The Federal Reserve only started raising interest rates about a year and a half ago, he explains, which isn’t a “long time in real estate.” Plus, housing market conditions are working somewhat counterintuitively right now because both mortgage rates this year were higher than the past two decades and home prices are rising.

“If interest rates go up, housing prices should go down, but only if the sellers want to lower the price,” Spieler says. “And sellers are not very elastic, especially at the beginning. So it takes a while for sellers to really react to these higher interest rates and the decreased affordability of the buyer. A year, to me, is not even a long time in this cycle.”

Millennials get creative to afford homes

In 2023, some would-be millennial and Gen Z homebuyers tried improving their chances of breaking into the housing market. For example, more younger generation buyers are working side gigs in order to save up for a down payment, while others are asking for cash on their wedding registries to cover the cost of buying their first home. 

Assuming a median home price of $350,000, a couple would need to come up with $70,000 for a traditional 20% down payment, which is “a lot of cash and can be very intimidating for young couples looking to buy their first home,” Amanda Pendleton, a personal finance expert at Zillow Home Loans, previously told Fortune

“Even though affordability in this housing market is challenging, first-time buyers are getting creative to make it work, with 60% of first-time buyers using at least two sources to finance their down payment—typically savings and gifts from family or friends,” Nicole Bachaud, a senior economist with Zillow, previously told Fortune. 

Beatrice de Jong, a real estate broker associate with The Beverly Hills Estates in Los Angeles, says that nearly all of her younger clients are getting financial help from family in order to buy a home, whether that’s helping with a down payment, co-signing on a loan, or helping with monthly mortgage payments.

“There’s a lot more family involvement than I’ve seen ever before,” she tells Fortune

In fact, housing affordability has gotten so bad for younger generations that some millennials and Gen Zers have had to go in on buying a house with their parents.  

“I also see a lot of the millennial-age range buyers are purchasing homes with the intention of family living with them—like having their parents live in a separate unit, like an ADU [accessory dwelling unit], or maybe in the house with them,” de Jong says. 
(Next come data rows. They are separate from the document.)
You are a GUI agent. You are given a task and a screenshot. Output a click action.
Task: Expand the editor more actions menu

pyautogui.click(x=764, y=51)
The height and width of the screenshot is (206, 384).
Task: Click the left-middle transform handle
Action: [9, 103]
The creativity will likely have to continue into 2024 with forecasts showing that mortgage rates will likely stay in the 6% range for the year.

“People are just being forced into being more realistic about what they can afford,” de Jong says. “A lot of millennials are getting married and starting a family, but they’re probably looking at buying a condo as their first home because the home prices are so high. It’s just not realistic to think you can buy a house that has a two-car garage and the features that were so common growing up in the suburbs.”